IEEE Access (Jan 2021)
Breaking Symmetries on Tessellation Graphs via Asynchronous Robots: The Line Formation Problem as a Case Study
Abstract
Concerning the coordination of autonomous mobile robots, the main focus has been on the important class of Pattern Formation problems, where the robots are required to arrange themselves to form a given geometric shape. This class of problems has been extensively studied in the continuous environment (e.g., the Euclidean plane), whereas few results exist when robots move in a discretization of the plane, like infinite grids. In this environment, to form any pattern, the problem of breaking symmetries emerges. Breaking the symmetry by moving some leader robot is not a straightforward task due to the movement restrictions as all the adjacent nodes of the leader may be occupied. It may even happen that before obtaining the requested asymmetric configuration, most of the robots must be moved. Due to the asynchrony of robots, this fact greatly increases the difficulty of the problem. We assume very weak robots moving on any regular tessellation graph as a discretization of the Euclidean plane, and we devise an algorithm $\mathcal {A}_{{break}}$ able to solve the Symmetry Breaking problem on both the square and triangular grids. It is important to note that $\mathcal {A}_{{break}}$ is proposed so that it can be used as a module for solving more general problems. As a case study, we use $\mathcal {A}_{{break}}$ to deal with the Line Formation problem, where $n\ge 3$ robots must arrange themselves to occupy $n$ contiguous vertices along a grid line.
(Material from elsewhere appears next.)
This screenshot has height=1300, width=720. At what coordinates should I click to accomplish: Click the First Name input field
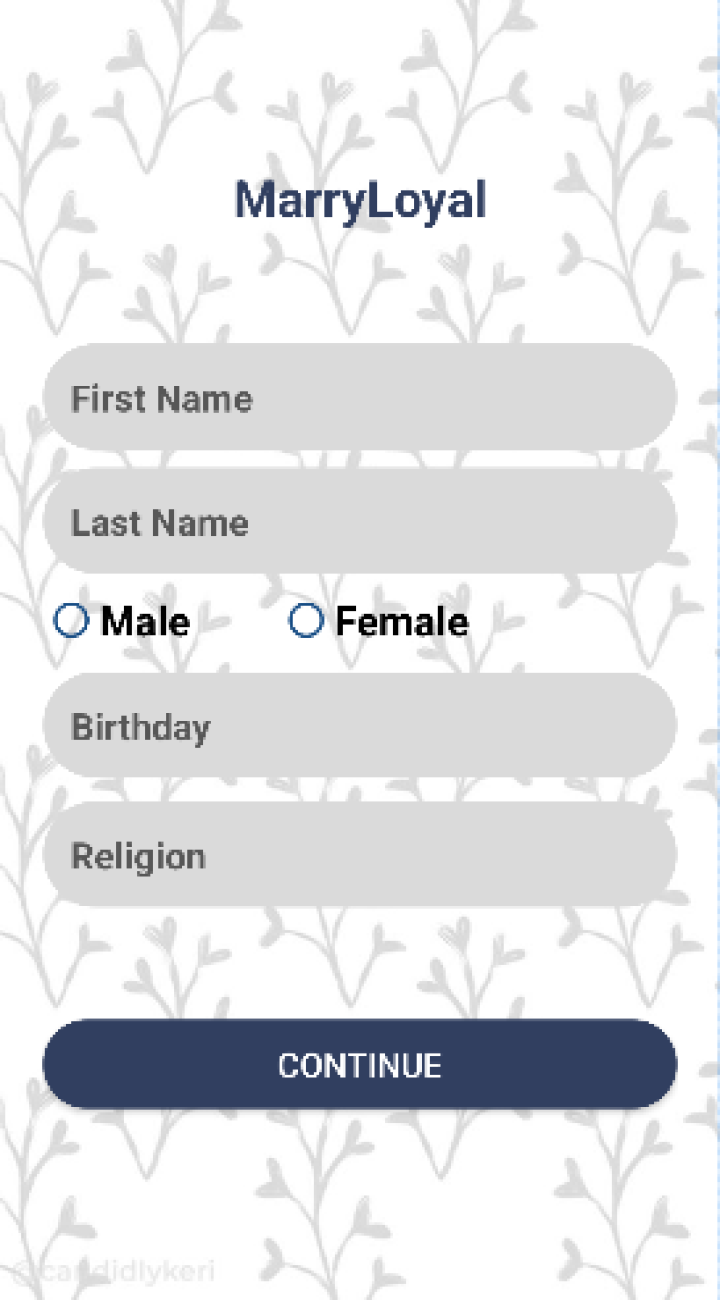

In this respect, we first provide an algorithm $\mathcal {A}_{{LF}^{-}}$ able to partially solve this problem (it works with configurations in which it is not necessary to break symmetries), and then we show how $\mathcal {A}_{{break}}$ and $\mathcal {A}_{{LF}^{-}}$ can be combined to form $\mathcal {A}_{{LF}}$ . We provide a complete characterization of the solvability of the Line Formation problem on the considered topologies by showing that $\mathcal {A}_{{LF}}$ solves the problem in each configuration where this is possible.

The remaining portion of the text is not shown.